Nick Cave & The Bad Seeds – Lay Me Low
Much like the Brel tune, here the perpetually morbid Cave doesn’t focus so much on the metaphysical in imagining his own death, but instead on the reactions of those around him, taking a seat in the rafters of his own funeral like Huck Finn and Tom Sawyer. Hagiography, misinterpretation and misrememberances are the result.

Misfits, “Dig Up Her Bones”
In the mid 90s, the reunion of the Misfits sans Danzig seemed like unthinkably heresy. Now, after a decade or so of Jerry Only running the brand name into the ground, the Michale Graves years seem like a golden age. Regardless, that era produced at least one stone classic, a somewhat thematically confused number which rallies perfectly around a chorus about excavating a departed loved one’s grave. What was I saying about dead teenager songs?
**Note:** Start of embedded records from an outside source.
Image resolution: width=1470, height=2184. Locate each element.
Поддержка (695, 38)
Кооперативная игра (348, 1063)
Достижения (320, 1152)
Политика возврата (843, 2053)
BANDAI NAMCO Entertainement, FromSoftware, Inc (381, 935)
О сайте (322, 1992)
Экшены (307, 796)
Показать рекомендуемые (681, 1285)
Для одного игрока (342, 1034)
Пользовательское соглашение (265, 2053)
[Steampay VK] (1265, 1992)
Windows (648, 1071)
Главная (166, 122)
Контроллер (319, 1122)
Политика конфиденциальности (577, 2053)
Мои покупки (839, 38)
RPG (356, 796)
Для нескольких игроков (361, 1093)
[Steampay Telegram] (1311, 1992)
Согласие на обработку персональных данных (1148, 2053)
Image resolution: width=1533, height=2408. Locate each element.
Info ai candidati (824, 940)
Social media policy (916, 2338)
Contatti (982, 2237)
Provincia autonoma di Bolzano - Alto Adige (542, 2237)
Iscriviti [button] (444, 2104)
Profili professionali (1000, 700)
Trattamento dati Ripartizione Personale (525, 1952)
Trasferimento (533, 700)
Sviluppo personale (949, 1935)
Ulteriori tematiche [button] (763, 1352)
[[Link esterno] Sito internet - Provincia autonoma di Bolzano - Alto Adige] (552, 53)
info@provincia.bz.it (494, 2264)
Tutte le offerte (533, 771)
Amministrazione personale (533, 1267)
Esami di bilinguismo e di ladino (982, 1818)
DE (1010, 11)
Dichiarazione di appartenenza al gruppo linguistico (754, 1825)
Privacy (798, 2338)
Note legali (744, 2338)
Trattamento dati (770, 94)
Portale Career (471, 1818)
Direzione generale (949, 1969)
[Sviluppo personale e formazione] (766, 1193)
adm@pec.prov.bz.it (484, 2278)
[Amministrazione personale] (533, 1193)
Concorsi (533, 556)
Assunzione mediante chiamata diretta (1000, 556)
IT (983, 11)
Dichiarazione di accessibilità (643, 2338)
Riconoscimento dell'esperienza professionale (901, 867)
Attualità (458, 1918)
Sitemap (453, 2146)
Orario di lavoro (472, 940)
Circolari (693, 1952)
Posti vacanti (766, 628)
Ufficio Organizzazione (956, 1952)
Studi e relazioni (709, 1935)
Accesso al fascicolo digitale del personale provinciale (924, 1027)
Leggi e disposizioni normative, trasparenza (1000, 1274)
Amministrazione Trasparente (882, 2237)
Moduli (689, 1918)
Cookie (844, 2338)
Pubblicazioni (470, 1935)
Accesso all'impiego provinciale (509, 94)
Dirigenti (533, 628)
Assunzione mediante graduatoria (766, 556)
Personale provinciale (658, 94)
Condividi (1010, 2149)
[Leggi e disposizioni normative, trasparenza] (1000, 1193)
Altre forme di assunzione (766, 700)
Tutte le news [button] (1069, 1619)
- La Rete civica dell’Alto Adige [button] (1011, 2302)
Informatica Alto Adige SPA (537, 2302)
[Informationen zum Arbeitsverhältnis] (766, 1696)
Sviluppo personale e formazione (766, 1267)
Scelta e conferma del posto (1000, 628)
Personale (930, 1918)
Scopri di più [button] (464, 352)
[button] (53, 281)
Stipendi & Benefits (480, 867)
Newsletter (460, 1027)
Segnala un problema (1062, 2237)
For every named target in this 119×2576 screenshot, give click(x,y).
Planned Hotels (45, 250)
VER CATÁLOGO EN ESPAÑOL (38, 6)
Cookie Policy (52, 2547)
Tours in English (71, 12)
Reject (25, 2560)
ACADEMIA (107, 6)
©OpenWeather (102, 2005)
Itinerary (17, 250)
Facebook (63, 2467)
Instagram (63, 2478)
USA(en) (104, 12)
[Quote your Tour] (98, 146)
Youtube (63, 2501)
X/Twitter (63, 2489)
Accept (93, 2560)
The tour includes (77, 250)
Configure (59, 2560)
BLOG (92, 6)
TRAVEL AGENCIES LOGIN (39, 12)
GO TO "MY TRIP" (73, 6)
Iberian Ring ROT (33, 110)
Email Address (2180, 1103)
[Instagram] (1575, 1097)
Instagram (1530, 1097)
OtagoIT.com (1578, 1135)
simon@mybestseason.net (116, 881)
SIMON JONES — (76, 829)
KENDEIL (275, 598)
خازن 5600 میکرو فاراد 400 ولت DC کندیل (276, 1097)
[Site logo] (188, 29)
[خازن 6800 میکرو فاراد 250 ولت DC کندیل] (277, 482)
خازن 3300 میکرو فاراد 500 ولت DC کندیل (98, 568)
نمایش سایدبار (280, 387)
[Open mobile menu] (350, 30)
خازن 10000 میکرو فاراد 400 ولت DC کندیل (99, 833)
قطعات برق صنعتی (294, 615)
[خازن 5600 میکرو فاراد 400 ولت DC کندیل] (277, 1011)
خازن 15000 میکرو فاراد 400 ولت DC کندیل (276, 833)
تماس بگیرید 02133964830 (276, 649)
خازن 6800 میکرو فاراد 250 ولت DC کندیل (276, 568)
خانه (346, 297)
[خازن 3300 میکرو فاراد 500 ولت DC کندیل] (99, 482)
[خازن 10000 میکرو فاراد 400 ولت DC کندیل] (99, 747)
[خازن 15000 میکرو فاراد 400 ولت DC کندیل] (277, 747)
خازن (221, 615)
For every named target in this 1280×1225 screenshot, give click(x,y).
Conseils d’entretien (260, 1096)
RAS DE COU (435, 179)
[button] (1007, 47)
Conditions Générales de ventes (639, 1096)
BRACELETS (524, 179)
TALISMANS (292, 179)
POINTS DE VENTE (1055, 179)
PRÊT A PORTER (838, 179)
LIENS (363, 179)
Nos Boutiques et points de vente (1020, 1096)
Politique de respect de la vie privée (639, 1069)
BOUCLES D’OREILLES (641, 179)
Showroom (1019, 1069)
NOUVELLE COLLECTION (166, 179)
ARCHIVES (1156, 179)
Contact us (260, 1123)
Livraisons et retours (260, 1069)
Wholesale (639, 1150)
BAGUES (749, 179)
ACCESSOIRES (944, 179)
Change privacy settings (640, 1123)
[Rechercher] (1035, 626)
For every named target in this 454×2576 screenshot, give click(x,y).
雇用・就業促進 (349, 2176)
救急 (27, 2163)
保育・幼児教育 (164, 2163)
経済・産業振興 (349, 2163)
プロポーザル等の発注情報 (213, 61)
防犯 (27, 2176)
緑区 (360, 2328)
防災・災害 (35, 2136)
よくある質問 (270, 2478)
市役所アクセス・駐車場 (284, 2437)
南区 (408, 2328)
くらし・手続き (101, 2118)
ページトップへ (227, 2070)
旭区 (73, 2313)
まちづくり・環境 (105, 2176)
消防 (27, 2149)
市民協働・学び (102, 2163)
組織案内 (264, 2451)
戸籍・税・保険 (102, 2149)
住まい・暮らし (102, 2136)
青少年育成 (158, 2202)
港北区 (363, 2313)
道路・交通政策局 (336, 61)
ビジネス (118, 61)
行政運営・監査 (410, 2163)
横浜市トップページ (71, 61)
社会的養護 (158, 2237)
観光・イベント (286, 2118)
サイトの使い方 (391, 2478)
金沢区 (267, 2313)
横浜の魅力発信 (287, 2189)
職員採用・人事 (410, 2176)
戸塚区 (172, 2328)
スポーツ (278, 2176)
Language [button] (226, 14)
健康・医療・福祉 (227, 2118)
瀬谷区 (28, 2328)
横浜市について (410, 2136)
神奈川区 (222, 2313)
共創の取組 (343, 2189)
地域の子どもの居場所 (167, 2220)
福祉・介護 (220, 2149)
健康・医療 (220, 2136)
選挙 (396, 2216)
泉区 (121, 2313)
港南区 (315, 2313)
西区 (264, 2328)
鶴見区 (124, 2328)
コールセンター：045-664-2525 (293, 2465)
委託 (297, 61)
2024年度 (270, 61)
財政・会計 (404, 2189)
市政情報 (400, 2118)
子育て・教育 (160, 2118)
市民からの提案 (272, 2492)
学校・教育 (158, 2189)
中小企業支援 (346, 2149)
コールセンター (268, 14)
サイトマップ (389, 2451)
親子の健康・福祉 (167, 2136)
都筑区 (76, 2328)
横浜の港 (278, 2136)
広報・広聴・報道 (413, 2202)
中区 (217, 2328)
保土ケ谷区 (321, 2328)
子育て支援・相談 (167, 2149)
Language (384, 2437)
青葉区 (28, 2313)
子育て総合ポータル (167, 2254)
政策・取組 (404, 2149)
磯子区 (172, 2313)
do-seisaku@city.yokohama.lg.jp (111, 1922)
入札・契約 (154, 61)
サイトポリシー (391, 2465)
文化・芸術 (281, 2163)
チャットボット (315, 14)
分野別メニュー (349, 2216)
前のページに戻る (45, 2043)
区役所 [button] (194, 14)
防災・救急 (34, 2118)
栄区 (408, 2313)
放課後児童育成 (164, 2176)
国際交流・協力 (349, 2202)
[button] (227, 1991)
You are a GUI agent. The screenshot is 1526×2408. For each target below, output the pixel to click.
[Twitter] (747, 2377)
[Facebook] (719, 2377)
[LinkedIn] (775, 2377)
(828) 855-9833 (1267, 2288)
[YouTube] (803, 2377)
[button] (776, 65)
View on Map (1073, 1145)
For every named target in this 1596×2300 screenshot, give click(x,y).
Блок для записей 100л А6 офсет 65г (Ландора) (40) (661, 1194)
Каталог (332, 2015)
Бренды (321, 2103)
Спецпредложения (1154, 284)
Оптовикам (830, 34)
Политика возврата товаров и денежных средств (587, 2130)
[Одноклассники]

Marissa Nadler, “Annabelle Lee”
Ballads of Living and Dying, Nadler’s debut, is a dark affair: the sort of listen which brings Tom Waits, Flannery O’Connor and Cormac McCarthy to your mind and ghostly images of the lover you wronged to your window sill ’til you just grab a mickey of whiskey and go on a midnight ramble, perhaps hoping that some Final End will claim you. While she’s lightened her palette somewhat since 2004, here she stakes her claim to one of Poe’s dreariest lyrics with a conviction beyond her years.

Richard Bjella, “Idumea”
A hymn written by Charles Wesley in 1763 and arranged for sacred harp by Bjella, “Idumea” explores a crisis of faith in resurrection in stunning detail in a mere sixteen lines, encapsulating the fear of rot and the hope for resurrection with a passion rarely communicated. Recently, Soft Cell’s Marc Almond recorded a version with apocalyptic folk act Current 93 just after hovering at death’s door in a coma after a road accident.

The Pogues, “Worms”
A detail from the famous “Hearse Song”, popularized by soldiers in WWI, reintroduced to generations of impressionable youngsters in the early 90s through the “Scary Stories To Tell In The Dark” series. The Pogues’ version, while abridged, makes explicit the memento mori underlying the song’s origins with an entreaty to “be merry”, and ends, suitably, with a death rattle.